By Jean Gossman
Middle school education is receiving more attention as educators and policymakers examine its connection to success in high school and beyond. Stakeholders welcome the focus, given that middle school is “sometimes called the Bermuda Triangle of K-12 education, a time when students sink or swim, sail through choppy waters, and have few pedagogical stars by which to navigate their course.”
Education Secretary Arne Duncan offered that comparison in his first major address on middle grades reform at the National Forum to Accelerate Middle Grades Reform’s Schools to Watch conference last week. He expressed concern that fewer than 25 percent of middle school teachers receive special training in “misunderstood and overlooked” early adolescent education. He added that middle grades education needs more research, rather than “continual tinkering” with excessive debate on grade configuration and curriculum.

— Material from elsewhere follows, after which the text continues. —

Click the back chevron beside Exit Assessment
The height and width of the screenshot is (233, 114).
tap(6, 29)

Duncan observed that early warning and intervention systems like those used by Schools to Watch are particularly needed in high-poverty schools, because “early intervention is more effective and cost-effective” in the middle grades rather than waiting until high school. Duncan cited research by Robert Balfanz, research scientist with the Center for Social Organization of Schools at Johns Hopkins University, which showed a relationship between middle school success and high school completion.
Duncan said the Schools to Watch model, which also relies on school leadership coaching and mentoring, is similar to that of Shanghai, China, which he said has the highest performing educational system in the world. Although U.S. elementary students’ achievement compares favorably with their international peers, “performance of our 15-year-olds is mediocre,” Duncan said. Accordingly, he told the educators the $6 million Investing in Innovation (i3) grant awarded to Schools to Watch “was not a gift, it was an investment.”

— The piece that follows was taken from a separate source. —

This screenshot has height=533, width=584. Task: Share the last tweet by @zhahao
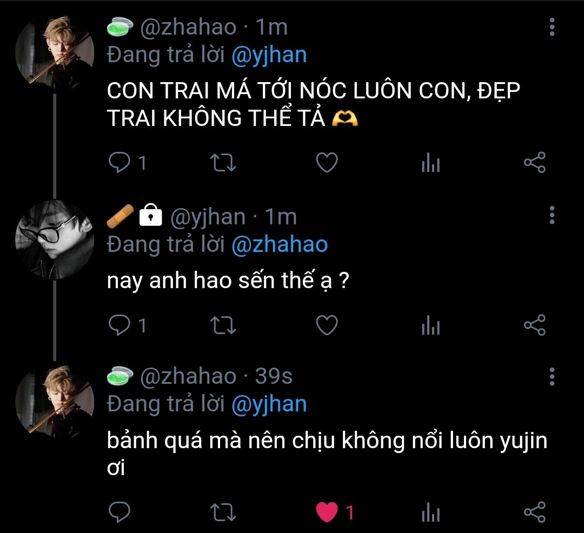coord(535,512)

The National Forum honored 100 exemplary middle-grades schools designated as 2011 “Schools to Watch” in the 19-state recognition program. Thirty-nine of those were recognized for maintaining or increasing their performance after applying to be redesignated as a School to Watch. Peter Murphy, past president of the National Forum, told Education Daily® that the re-designation process is “a key point of the program” that encourages continuous improvement.
“It’s very encouraging that [Duncan] is stating the importance of middle grades,” Deborah Kasak, National Forum executive director, told Education Daily®. “We’ve been overlooked for so long, and we have a vital role to play in the K-12 continuum.” A former middle school counselor for 18 years in Illinois, Kasak also spoke to the connection identified in research between a student’s poor middle school experience and later dropping out of high school.

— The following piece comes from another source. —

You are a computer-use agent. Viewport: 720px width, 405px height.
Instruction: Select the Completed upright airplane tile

Although middle school students are unlikely to form a concrete wish or plan to leave high school, she said, middle school students start to “become disengaged and seek their self-worth [out of school].” Additionally, “they begin to feel they can’t do [the work] when they really can, but we need to do better instruction with them. They begin to see themselves as not being successful, confident, or able. We have to advocate for them,” Kasak said. She added that keeping students “engaged and connected in the school experience” and building strong relationships with them “really makes a difference” in dropout prevention.